The Court are clearly of opinion that in neither of these sections is any authority given to the Court of Probate to render a judgment.

The word order, used in both sections, does not ex vi termini mean a judgment. That the legislature did not intend to confer the power to give judgment, is evident from the consideration that in the 121st section, provision is made to proceed against the executor or administrator who neglects or refuses to comply with *147the order after demand being made, by attaching and imprisoning him for contempt; and in neither section is there authority to issue an execution.

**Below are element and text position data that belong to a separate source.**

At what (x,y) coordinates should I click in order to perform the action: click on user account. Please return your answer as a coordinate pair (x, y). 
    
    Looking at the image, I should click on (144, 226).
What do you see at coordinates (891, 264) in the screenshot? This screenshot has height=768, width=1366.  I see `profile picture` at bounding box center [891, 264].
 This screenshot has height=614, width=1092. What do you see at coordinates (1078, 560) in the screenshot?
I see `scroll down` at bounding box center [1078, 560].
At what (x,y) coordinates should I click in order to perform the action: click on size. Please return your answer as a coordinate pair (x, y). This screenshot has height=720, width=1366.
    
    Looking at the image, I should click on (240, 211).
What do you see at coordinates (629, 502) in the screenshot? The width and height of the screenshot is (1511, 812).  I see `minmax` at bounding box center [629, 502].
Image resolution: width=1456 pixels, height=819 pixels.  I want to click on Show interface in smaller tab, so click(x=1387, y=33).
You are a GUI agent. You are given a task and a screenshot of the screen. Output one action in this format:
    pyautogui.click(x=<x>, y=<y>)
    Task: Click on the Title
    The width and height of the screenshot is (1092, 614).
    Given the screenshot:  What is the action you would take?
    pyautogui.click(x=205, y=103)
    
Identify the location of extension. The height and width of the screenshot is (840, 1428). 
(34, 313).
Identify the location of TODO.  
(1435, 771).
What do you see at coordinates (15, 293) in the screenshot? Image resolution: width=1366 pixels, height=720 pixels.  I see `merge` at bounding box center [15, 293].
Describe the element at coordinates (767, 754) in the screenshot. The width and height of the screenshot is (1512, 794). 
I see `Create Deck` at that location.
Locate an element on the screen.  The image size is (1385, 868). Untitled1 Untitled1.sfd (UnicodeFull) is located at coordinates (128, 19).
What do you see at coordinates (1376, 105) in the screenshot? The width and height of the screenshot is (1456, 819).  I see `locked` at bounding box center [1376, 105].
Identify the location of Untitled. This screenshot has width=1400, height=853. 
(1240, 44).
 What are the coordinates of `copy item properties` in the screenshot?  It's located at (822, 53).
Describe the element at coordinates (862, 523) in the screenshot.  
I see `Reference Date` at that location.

Had the legislature intended to have authorized the Court of Probate to render judgment against the executor or administrator, under these sections, the Court would unquestionably have been required to collect such judgment by the usual process of execution. The legislature, however, has only given the remedy for the refusal to comply with an order of the Court of Probate, as the common law gives to courts of record in similar cases; to wit, an attachment for contempt. When the legislature directs an inferior court as to the mode of enforcing its orders or decrees, such court possesses no discretion, but must proceed conformably to the mode prescribed. The Court are further confirmed in this view of the subject by the 124th section. This section provides, that Executors or administrators shall not be compelled to pay legatees or distributees, until bond and security be given by said legatees or distributees, to refund their due proportion of any debt which may afterwards appear against the estate, and the costs.attending the recovery thereof; and such bond shall be made payable to such executor or administrator, and shall be for his indemnity, and filed in the Court of Probate.” This provision is entirely inconsistent with the idea that the Court of Probate has power to give a judgment which is a final disposition of the matter in controversy, leaving no act in pais to be done to entitle the successful party to an execution which will put him in possession of the fruits of his recovery. But if we consider the order mentioned in the 121st and 122d sections, as liable only to be enforced by attachment for contempt, then before the Court of Probate could issue such attachment, evidence would have to be furnished that the executors had refused to pay the dividend, and that the devisees or distributees had executed the bond with security, required by the 124th section. In this mode, the proceedings before the Probate Court would comply with the requisitions of the statute, and conform to analogous proceedings in other Courts, and the symmetry of legal proceedings would be preserved.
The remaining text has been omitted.